How do I describe my data before it exists?
Estimate, but be specific. State the source material, the digital outputs, expected volumes and formats.
The project will transcribe approximately 4,000 pages of nineteenth-century parish registers (Gloucestershire Archives, D2052) using Transkribus. Outputs: PAGE-XML transcriptions (~120 MB), a derived CSV of baptism records (~5 MB), and TEI P5 editions of selected pages. Raw scans (TIFF, ~40 GB) remain with the archive.
This paragraph alone answers volume, format, provenance and the boundary of what you will and will not steward.
Which storage and backup model should I commit to?

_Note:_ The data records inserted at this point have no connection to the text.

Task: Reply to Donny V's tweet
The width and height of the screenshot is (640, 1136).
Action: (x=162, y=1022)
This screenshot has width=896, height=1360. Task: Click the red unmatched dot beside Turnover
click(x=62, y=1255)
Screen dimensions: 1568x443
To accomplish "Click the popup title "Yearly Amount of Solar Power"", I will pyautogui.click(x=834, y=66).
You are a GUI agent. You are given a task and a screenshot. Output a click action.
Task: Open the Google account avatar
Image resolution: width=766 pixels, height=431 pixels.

Commit to the 3-2-1 rule explicitly: three copies, on two media types, one off-site. Spell out the actual locations.
text
Copy 1: working files -> institutional cloud (OneDrive/SharePoint)
Copy 2: local mirror -> encrypted external SSD, weekly
Copy 3: off-site/archive-> institutional repository, quarterly
Integrity: SHA-256 fixity check on the archival copy at each depositNaming the cadence ("weekly", "quarterly") and the integrity check signals competence to reviewers and protects you from your own optimism.
How do I handle ethics and rights in the plan?
This is where humanities DMPs differ most from STEM ones. Address three things:
- Copyright of the source material — who owns the originals, what reuse the archive permits.
- GDPR / personal data — living individuals named in twentieth-century records trigger data-protection duties.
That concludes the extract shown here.